(Stored data entries)
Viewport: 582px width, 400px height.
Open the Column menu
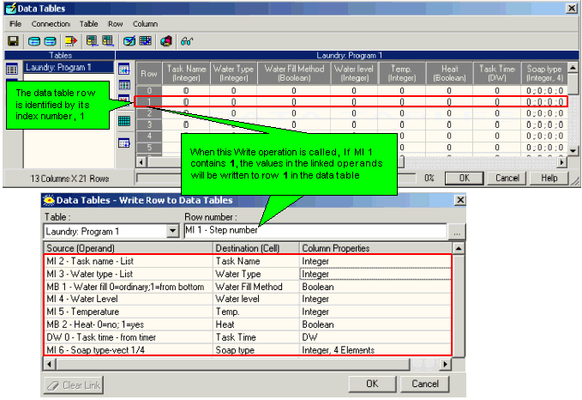[145, 24]
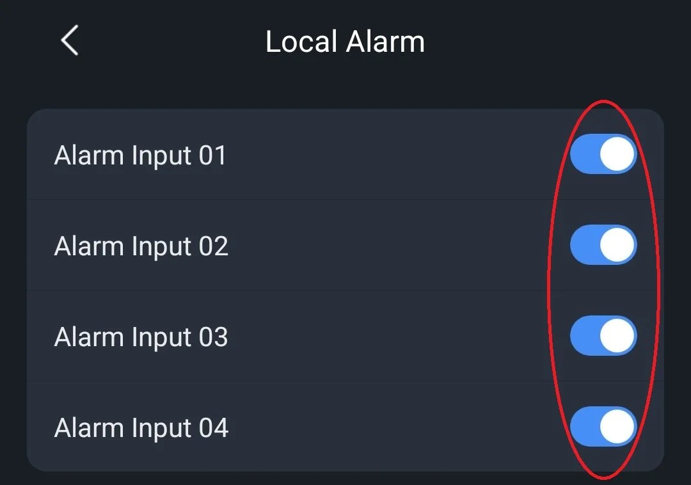The height and width of the screenshot is (485, 691).
Task: Click blue track of Alarm Input 01 switch
Action: pyautogui.click(x=584, y=154)
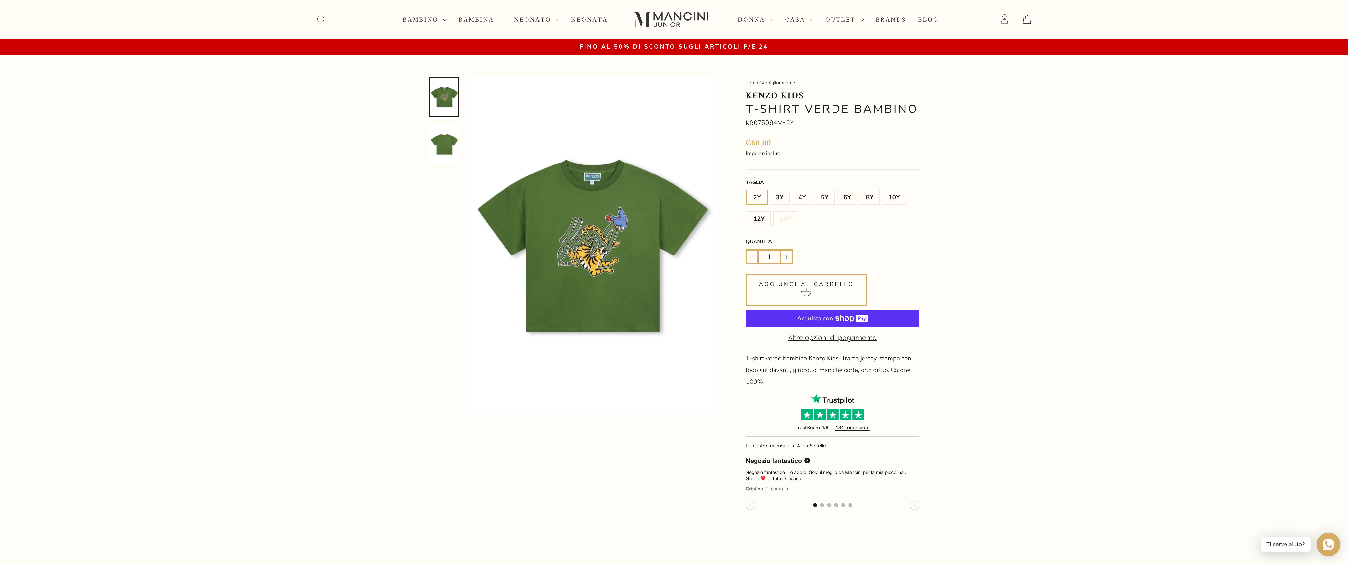Screen dimensions: 1348x564
Task: Open the Blog menu item
Action: [928, 19]
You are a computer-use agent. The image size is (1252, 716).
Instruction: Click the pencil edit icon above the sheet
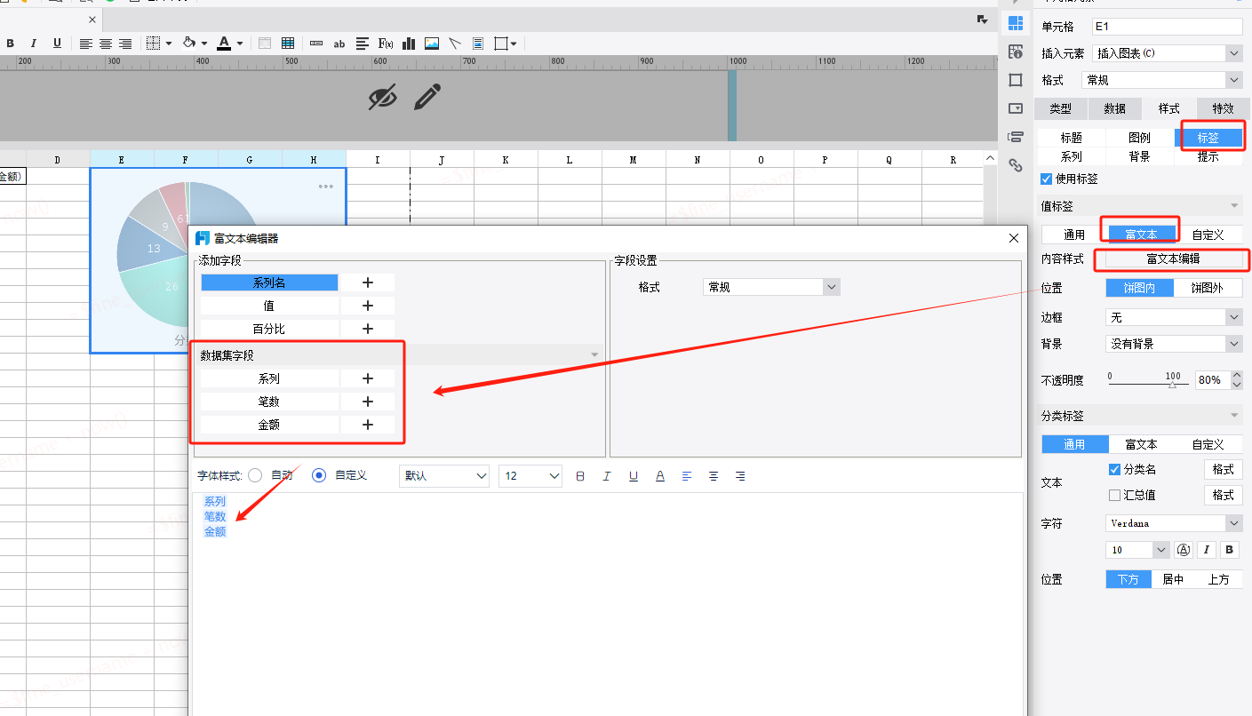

# WHAT TO PRODUCE
Every entry above should be returned exactly, with no images included.

# PROBLEM SOLUTION
Viewport: 582px width, 400px height.
Open the Column menu
[145, 24]
The height and width of the screenshot is (485, 691).
Task: Click blue track of Alarm Input 01 switch
Action: pyautogui.click(x=584, y=154)
Screen dimensions: 1348x564
Task: Open the Blog menu item
Action: [928, 19]
You are a computer-use agent. The image size is (1252, 716).
Instruction: Click the pencil edit icon above the sheet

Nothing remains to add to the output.